Risk Update

Ethics & Rules Updates — Ohio on Lateral Movement, Utah & Arizona on Non-lawyer Firm Ownership

Earlier this month the Ohio Board of Professional Conduct published: “OPINION 2020-06” —

  • Issued August 7, 2020 Withdraws Adv. Op. 98-0
  • “A law firm and a lawyer leaving the firm have an ethical obligation to ensure that affected clients are informed of the lawyer’s departure.”
  • “A law firm and departing lawyer may jointly or separately notify affected clients of the lawyer’s departure from the law firm. The notice may indicate the availability and willingness of the lawyer or law firm to continue to provide legal services to the client.”
  • “A lawyer and the law firm must accept a client’s choice of counsel prompted by the departure of a lawyer from the firm. A law firm cannot prevent a departing lawyer from notifying affected clients for whom he or she has principal responsibility.”
  • “The Board recommends that a departing lawyer’s notice to affected clients be undertaken at the same time or after, but not before, the law firm is informed of the lawyer’s impending departure.”
  • “Because the departing lawyer in most cases may be actively representing the affected client at the time he or she gives notice of his or her departure, the lawyer may indicate his or her willingness to continue the representation.
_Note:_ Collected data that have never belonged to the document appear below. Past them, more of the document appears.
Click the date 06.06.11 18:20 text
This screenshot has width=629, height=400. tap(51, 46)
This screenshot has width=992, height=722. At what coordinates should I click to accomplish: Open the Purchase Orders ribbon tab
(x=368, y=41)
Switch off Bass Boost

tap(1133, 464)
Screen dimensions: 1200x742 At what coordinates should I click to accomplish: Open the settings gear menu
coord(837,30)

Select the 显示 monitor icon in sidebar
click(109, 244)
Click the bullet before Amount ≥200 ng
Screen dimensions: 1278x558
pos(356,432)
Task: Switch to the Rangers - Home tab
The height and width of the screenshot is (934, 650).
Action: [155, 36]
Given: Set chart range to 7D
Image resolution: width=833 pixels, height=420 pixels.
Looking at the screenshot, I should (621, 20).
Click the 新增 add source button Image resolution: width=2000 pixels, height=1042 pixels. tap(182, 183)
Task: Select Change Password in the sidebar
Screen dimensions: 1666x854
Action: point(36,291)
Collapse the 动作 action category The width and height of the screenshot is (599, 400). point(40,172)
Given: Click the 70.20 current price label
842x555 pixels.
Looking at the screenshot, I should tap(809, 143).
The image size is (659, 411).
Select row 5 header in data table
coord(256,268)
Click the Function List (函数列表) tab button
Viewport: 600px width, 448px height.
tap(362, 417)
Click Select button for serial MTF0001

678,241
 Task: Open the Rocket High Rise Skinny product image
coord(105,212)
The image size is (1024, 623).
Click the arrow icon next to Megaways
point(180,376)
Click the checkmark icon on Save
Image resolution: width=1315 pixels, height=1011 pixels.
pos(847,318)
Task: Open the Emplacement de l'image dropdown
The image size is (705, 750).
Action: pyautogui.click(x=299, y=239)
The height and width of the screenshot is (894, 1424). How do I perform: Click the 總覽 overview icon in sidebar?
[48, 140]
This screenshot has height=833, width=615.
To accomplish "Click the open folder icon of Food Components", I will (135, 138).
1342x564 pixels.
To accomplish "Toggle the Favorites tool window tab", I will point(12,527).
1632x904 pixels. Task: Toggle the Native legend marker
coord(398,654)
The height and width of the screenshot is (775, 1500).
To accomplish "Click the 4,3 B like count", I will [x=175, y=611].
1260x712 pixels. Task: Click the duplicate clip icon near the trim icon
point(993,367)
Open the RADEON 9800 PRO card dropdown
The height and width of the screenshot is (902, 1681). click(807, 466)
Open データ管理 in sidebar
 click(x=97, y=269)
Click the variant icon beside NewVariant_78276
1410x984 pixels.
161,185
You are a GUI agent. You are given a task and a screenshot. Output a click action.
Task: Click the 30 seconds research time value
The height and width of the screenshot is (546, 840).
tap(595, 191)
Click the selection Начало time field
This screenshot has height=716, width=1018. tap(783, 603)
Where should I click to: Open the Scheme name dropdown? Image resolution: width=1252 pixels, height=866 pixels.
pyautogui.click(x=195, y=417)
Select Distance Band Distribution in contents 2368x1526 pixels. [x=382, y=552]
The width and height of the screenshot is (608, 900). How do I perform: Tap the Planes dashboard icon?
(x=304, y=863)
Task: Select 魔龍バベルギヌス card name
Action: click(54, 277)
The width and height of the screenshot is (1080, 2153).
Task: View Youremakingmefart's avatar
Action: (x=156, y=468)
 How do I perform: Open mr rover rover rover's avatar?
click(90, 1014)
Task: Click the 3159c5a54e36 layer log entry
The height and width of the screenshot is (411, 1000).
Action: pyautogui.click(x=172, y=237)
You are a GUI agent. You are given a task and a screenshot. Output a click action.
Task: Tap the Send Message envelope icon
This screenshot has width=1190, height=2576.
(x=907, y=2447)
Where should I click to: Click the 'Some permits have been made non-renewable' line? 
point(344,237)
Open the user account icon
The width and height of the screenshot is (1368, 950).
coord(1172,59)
Even if the representation of the client terminates, the lawyer may directly solicit the client for employment since the client had a prior professional relationship with the lawyer.”
  • “If a joint notice from the departing lawyer and law firm is neither feasible due to timing nor desirable because the separation is unamicable, notices from either party should be sent to those clients for whom the departing lawyer is principally responsible.”
  • “The separate notices should instruct the affected client that the decision concerning the choice of counsel is within the sole direction of the client and should not encourage the client to sever ties with either the firm or the lawyer or disparage either party.”

Utah embraces nonlawyer ownership of law firms as part of broad access-to-justice reforms” —

  • “The Utah Supreme Court has unanimously approved a slate of reforms that allow for nonlawyer ownership or investment in law firms and permit legal services providers to try new ways of serving clients during a two-year pilot period.”
  • “In Utah, nontraditional legal services entities will have the opportunity to operate in a regulatory sandbox the state supreme court has established. The court also created an Office of Legal Services Innovation that will evaluate and recommend sandbox applicants to the court, as well oversee the applicants that are approved for entry into the sandbox.”
  • “Sandbox participants that are able to demonstrate their legal services ‘do not cause levels of consumer harm above threshold levels’ established by the innovation office may receive approval to exit the sandbox and continue practicing law, according to the court’s standing order.”

Arizona approves nonlawyer ownership, nonlawyer licensees in access-to-justice reforms” —

  • “Arizona has become the second state in recent weeks to approve opening its doors to nonlawyer ownership or investment in law firms, concepts that previously have faced strong resistance in the United States.”
  • “The Arizona Supreme Court announced Thursday its unanimous vote to eliminate its ethics rule barring nonlawyers from having an economic interest in a law firm or participating in fee sharing, one of two major rules changes it adopted this week in hopes of expanding access to justice.”
  • “The court also approved a new category of nonlawyer licensee called ‘Legal Paraprofessionals’ who will be able to represent clients in court, joining a couple other states in broadening the pool of permitted legal practitioners.”
  • “Both regulatory reforms, which were recommended by Arizona’s Task Force on the Delivery of Legal Services, take effect Jan. 1.”